From: Dave Farber <dave () farber net>
Date: Wed, 07 Jan 2004 19:54:19 -0500


Delivered-To: dfarber+ () ux13 sp cs cmu edu
Date: Thu, 08 Jan 2004 06:17:33 +0530
From: Suresh Ramasubramanian <suresh () hserus net>
Subject: Re: [IP] more on Exporting America
To: dave () farber net, Dana Blankenhorn <danablankenhorn () mindspring com>

Dave Farber  [1/8/2004 2:30 AM] :

-----Original Message-----
From: Dana Blankenhorn <danablankenhorn () mindspring com>
There is the cost of environmental compliance, and the ability of workers
elsewhere to organize for better working conditions, for starters.

You do have to consider that - not all countries outside the USA are dictatorships.

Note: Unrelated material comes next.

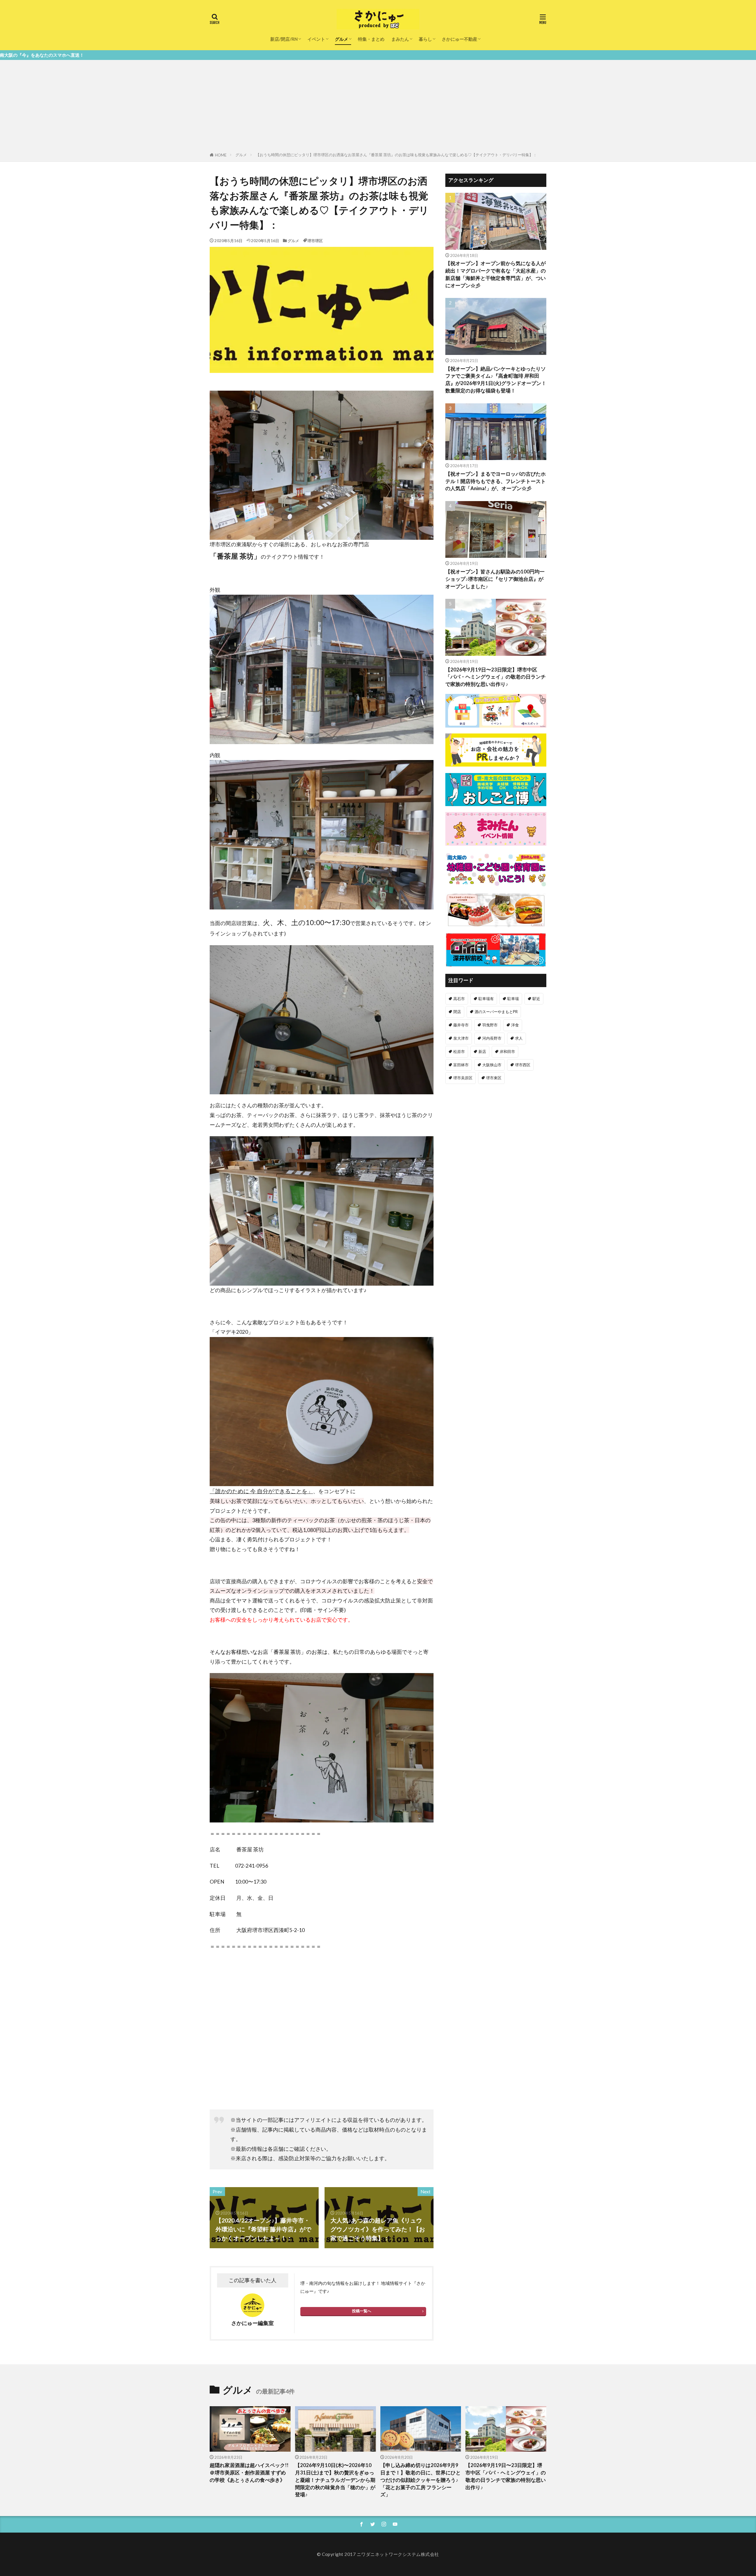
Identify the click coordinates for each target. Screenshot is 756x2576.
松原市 (459, 1051)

India, where quite a lot of US jobs are going, is one of the world's largest democracies, for example.

India, at least, has a rather long history of trade union activism to raise salaries - where needed. Right now, kids going into call centers are heavily overpaid, by indian standards ... enough for them to spend a lot of money on new clothes, fast cars, expensive restaurants and nightclubs ... if they stay in India.

If they save enough for a short holiday to the USA, their salaries start looking mighty small when converted to USD ($1 = INR 46.50).

American multinationals are escaping these responsibilities by going
overseas, because there are no environmental standards in many countries,
and there is no right to organize.

That might apply to (say) Nike (shoes made in Taiwan), or to Enron (which, when it was alive, tried to set up a large project in India, and ran into extensive allegations of bribery).

HOW does that apply to jobs in the computer software and/or call center industries?

A second point. America's advantage lies in its flexibility. Flexibility is

Shirley you mean "used to lie".

Not all currencies in the world are as overvalued as the USD, and so a lot of people can set up offshore operations that provide their employees with nearly the same living standards, at a far lower cost.. solely because of the massive difference in exchange rates.

1 USD = 7 HKD.  1 HKD = 6 INR.  1 USD = 46.50 INR.  Do the math.

We will only get it back by negotiating a level playing field on working
conditions, and by creating more competition within our own market.
Competition is what produces innovation, not monopoly.

What working conditions? You mean you will let call center operators in the USA earn enough that if they want, they can buy new and expensive clothes every other day, hang out in nightclubs etc? That is so very kind and generous of you, Dana.

Do keep in mind the assumption that a salary earned in India and spent in India is approximately worth 10x that salary, when earned / spent in the USA.

Though, as most kids just out of college <- typical call center new hires in India -> tend to live with their parents, all their salary, all USD 300..500 a month (or INR 15K..20K a month), is disposable income and when kids that age get themselves all that income, they tend to spend it. As a matter of fact, that same USD 500 a month will feed, house and clothe a middle class family for a month in India, with some left over.

Stateside, if you get to live in a trailer and eat ramen, $500 might just be enough. For you alone. In India, that 20K salary is more or less equivalent to a USD 2K salary - which, in some cities, is fair enough for a small middle class family.

Oh - walk into a McDonalds or KFC in the USA, and then walk into one in India, and see how much they pay the burger flippers and the "stay here or take away? do you want to supersize that" counter salespersons in both places.

What makes it weird is that a Big Mac burger meal that'd cost USD 3 stateside would cost you INR 100 or more in India for a "Maharaja Mac" meal. That same INR 100, spent in a good restaurant in India, would buy you a meal with soup, naan bread, tandoori chicken tikka masala, pulao rice, dessert...

If you find me a place in the USA - say in Boston, where I just spent 3 months before returning to India - where I can get a full Indian lunch for about the same cost as a big mac, I'd be obliged to you.